German real‑estate group Frey is doubling down on factory outlets, signaling strong confidence in the format’s long‑term potential. The company continues to expand its outlet portfolio across Europe, already managing around 90,000 m² of retail space and attracting roughly 11 million visitors annually. This positions Frey as a key player in the premium‑outlet segment, where brands are increasingly seeking dedicated off‑mall locations to reach value‑conscious shoppers.
By focusing on outlet centers, Frey can combine stable tenant structures with attractive returns, especially in regions where traditional city‑center retail faces pressure from online competition and changing consumer habits.
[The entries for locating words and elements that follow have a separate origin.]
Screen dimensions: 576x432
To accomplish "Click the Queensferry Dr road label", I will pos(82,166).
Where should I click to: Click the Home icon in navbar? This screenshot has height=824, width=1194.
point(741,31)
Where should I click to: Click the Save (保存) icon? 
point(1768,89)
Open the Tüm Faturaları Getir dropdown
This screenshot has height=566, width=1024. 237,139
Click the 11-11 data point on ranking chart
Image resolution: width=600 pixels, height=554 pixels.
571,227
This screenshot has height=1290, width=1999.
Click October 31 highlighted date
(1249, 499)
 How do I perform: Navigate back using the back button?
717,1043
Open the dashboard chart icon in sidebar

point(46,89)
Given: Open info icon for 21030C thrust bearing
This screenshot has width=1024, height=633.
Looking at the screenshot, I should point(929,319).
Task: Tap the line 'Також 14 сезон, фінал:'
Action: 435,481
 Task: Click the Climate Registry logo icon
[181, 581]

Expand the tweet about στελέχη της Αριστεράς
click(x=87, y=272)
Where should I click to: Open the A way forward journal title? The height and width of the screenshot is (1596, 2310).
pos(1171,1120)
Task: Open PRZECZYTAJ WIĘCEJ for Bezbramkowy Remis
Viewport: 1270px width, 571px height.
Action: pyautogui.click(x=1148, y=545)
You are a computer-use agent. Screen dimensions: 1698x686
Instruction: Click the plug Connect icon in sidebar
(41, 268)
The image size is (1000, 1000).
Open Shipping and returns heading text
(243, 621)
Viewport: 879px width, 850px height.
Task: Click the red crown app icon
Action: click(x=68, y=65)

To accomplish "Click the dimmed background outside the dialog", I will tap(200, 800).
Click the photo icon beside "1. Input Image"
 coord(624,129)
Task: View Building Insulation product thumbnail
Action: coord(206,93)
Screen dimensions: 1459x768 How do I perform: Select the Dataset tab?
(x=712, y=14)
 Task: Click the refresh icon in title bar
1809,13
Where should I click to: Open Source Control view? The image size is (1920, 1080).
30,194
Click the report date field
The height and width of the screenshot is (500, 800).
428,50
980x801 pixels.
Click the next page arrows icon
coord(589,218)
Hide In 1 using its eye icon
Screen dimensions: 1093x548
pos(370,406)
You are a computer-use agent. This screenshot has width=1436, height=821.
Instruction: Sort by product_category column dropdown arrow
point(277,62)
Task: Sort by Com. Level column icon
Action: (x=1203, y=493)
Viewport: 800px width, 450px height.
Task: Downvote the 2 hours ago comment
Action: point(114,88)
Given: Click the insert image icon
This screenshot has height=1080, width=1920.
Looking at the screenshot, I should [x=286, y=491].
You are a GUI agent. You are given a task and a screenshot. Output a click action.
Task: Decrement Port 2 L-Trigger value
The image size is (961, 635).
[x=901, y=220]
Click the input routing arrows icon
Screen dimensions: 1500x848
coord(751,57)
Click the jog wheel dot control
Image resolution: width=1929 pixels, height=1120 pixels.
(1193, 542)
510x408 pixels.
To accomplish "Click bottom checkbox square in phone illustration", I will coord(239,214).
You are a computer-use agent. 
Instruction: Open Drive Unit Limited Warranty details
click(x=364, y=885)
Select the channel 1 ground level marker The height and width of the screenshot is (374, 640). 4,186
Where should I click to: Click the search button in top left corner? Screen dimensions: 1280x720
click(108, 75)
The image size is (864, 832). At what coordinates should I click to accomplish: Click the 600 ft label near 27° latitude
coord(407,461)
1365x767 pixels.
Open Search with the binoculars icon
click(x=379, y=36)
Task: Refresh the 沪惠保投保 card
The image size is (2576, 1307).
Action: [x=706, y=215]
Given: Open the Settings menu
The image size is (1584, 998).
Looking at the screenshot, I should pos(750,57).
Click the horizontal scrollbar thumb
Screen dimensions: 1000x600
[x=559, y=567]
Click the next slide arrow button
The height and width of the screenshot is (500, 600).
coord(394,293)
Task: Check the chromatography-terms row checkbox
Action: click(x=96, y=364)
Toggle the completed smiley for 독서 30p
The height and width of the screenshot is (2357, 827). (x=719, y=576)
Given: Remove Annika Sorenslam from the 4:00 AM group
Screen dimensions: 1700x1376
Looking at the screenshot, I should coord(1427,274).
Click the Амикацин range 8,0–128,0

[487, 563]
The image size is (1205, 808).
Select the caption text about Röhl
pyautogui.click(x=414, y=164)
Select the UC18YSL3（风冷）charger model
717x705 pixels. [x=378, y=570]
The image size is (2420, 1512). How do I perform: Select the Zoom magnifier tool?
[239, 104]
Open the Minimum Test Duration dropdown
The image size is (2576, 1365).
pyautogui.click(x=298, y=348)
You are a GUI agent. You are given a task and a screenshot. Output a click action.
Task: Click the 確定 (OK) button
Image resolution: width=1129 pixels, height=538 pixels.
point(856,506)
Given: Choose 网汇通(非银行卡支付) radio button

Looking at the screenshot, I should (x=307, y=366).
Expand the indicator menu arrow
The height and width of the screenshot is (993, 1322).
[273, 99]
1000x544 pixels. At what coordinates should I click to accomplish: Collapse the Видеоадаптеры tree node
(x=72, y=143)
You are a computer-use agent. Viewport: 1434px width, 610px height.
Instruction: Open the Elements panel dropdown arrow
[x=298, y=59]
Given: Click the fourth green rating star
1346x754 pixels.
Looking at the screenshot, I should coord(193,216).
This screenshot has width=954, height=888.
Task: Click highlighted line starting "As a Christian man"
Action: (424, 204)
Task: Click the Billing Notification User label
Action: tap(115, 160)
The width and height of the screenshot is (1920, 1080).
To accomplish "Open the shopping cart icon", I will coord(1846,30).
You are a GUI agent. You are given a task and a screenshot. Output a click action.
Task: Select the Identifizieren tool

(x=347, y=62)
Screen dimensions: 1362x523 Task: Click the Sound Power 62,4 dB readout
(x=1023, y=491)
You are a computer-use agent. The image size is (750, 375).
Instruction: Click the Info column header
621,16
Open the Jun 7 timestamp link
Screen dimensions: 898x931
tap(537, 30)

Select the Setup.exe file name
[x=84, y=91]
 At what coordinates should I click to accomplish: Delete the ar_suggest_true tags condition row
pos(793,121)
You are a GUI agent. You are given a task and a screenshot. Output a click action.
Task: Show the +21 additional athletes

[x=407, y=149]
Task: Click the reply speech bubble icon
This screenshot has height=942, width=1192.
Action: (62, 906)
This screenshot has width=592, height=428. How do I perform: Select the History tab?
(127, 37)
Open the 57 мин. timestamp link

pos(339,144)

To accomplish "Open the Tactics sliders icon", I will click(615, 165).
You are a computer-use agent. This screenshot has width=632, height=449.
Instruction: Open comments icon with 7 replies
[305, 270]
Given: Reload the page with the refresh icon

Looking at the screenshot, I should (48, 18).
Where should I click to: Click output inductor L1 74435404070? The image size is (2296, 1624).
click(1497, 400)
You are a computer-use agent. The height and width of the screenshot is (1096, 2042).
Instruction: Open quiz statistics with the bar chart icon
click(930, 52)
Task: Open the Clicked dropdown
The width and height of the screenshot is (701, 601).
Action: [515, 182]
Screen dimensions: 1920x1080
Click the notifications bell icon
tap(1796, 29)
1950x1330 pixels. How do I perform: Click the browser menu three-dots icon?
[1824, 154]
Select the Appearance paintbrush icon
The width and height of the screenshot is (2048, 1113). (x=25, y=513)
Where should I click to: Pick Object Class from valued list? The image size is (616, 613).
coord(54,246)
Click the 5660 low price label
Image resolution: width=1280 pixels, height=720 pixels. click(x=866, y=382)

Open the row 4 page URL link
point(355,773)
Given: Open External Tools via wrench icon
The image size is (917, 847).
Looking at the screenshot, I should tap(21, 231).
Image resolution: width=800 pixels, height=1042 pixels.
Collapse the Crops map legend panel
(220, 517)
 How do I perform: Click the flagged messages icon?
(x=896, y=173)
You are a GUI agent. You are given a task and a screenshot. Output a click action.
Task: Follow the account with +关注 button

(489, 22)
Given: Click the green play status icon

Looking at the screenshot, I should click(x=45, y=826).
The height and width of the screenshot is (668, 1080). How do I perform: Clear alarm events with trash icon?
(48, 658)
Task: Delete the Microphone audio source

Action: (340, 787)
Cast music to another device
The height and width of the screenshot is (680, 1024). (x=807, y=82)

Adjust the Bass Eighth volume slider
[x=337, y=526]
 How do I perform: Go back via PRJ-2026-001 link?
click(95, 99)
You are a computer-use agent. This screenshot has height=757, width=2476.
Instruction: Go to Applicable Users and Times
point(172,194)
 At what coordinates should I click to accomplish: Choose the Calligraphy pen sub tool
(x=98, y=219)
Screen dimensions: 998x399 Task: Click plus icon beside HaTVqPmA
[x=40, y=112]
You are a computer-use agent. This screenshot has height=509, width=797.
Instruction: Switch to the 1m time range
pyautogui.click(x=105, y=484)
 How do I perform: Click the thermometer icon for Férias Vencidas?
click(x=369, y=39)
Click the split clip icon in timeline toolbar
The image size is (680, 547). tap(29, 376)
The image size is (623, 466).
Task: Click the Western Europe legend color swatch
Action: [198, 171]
The group’s strategy emphasizes mixed‑use, experiential environments that blend shopping, dining, and leisure, helping outlets function as day‑trip destinations rather than quick bargain‑hunts. This approach strengthens tenant loyalty and supports higher footfall over time.
For brands, partnering with a specialized outlet‑focused investor like Frey offers a coherent platform to manage excess or seasonal inventory while maintaining brand equity. Factory‑outlet locations allow them to offer discounted products without diluting full‑price positioning in prime high‑street or shopping‑mall locations. This dual‑channel model helps retailers balance profitability, inventory turnover, and customer acquisition more effectively.
As Frey continues to invest in outlets, the move reflects a broader trend: real‑estate groups are shifting capital toward formats that combine affordability, convenience, and experience. The German group’s active expansion suggests that outlet‑centric portfolios are no longer a niche strategy but a core part of modern retail‑real‑estate planning across Europe.